Sous le titre « Malaise général », notre confrère Alex Masson a donné un entretien
à l’Annuel du cinéma (Fiches du cinéma éditeur) qui est un vrai pavé dans la mare et
n’a pas manqué de faire des vagues dans le landernau de la critique cinématographique. Il y fait écho au livre blanc qu’a entrepris le Syndicat français de la critique
sur l’évolution de notre profession, la presse étant devenue davantage un instrument
de marketing qu’un élément critique. Il révèle que Sony, par exemple, invite tous les
ans des journalistes à Cancun (Mexique) pour leur montrer des bandes-annonces
de films non encore terminés afin qu’ils réalisent des entretiens avec les artistes qui
seront mis en boîte pour être publiés dans les douze mois à venir, quelle que soit la
qualité de l’œuvre.
Cette sur-médiatisation de certains films se fait au détriment de la masse des sorties,
entre 600 et 650 par an. L’euphorie cannoise passée, combien d’œuvres présentées
par le festival ne sortiront que dans quelques salles, jamais évoquées à la télévision,
ignorées de la presse en général hormis quelques supports.

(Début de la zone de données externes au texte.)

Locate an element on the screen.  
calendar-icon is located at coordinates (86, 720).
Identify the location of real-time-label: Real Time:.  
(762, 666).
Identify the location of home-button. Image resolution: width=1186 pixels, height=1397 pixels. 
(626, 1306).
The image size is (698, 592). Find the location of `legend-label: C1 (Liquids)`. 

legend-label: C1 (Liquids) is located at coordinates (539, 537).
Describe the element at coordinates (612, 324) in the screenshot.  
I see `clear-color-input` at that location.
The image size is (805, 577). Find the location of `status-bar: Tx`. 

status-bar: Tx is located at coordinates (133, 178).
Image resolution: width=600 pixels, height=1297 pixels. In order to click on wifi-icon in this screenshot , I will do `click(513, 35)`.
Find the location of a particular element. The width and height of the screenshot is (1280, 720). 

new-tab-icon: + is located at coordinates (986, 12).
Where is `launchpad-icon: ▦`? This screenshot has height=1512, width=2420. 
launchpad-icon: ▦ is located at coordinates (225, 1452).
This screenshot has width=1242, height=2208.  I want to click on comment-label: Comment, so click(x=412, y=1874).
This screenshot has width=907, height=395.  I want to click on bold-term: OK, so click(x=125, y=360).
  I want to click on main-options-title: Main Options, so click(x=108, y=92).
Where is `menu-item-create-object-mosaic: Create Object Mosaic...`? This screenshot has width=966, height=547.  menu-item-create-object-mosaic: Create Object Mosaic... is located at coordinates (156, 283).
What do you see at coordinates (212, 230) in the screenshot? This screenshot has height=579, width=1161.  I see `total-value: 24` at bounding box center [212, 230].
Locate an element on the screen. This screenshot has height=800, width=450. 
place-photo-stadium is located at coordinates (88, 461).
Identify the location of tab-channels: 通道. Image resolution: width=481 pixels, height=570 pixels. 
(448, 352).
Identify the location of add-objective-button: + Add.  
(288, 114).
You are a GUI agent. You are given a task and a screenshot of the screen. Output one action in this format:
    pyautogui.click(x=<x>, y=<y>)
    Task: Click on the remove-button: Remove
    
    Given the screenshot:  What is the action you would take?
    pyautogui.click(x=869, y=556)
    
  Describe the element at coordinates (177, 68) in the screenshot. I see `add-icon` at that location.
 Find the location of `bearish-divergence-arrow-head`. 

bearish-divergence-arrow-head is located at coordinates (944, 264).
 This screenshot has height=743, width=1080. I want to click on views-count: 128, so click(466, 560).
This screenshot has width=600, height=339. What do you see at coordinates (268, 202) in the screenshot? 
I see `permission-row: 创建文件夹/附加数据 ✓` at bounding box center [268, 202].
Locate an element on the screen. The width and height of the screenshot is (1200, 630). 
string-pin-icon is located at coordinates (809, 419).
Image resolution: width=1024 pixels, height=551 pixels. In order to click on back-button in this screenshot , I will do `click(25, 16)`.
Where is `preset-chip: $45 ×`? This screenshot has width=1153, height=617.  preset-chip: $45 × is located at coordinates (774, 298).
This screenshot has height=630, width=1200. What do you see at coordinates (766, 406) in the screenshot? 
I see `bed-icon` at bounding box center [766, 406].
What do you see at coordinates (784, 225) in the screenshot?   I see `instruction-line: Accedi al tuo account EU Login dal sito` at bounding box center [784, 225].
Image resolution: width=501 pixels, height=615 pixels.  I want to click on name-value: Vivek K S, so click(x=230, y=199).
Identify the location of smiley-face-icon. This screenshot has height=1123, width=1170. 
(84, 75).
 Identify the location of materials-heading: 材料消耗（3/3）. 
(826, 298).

Ainsi Post tenebras lux de
Carlos Reygadas, malgré son prix de la mise en scène cannois en 2012 (mais assez mal
accueilli par la presse il est vrai), n’a rassemblé à Paris que 1 830 spectateurs en cinq
semaines dans deux salles ! Cette uniformisation de l’information bien sûr ne contribue pas à stimuler la curiosité des spectateurs et Alex Masson n’a pas tort de voir,
dans la décision de MK2 (qui a tant fait pour le cinéma d’auteur) de réduire considérablement sa production et de confier à Diaphana la distribution de ses films, un
geste symbolique. Les puissants sont de plus en plus puissants et les faibles de plus en
plus faibles, à l’image de notre société. Les premiers, semblables à nos hommes politiques, considèrent les représentants de la presse indépendante comme des gêneurs ;
les seconds, petits producteurs, distributeurs, festivals, comme des soutiens plus que
jamais nécessaires.
Ce numéro confirme notre politique de toujours en accordant une place de choix à
un deuxième film français, Grand Central de Rebecca Zlotowski, en rendant compte
de la quasi-totalité des films présentés à Cannes et, pour notre dossier spécial, en liant
le passé et le présent à travers le prisme du néoréalisme. L’héritage de ce mouvement
s’est retrouvé de nombreuses fois sur les écrans de Cannes avec, entre autres, des films
comme Tel père, tel fils, La jaula de oro, Grigris, Le Géant égoïste et… Grand Central.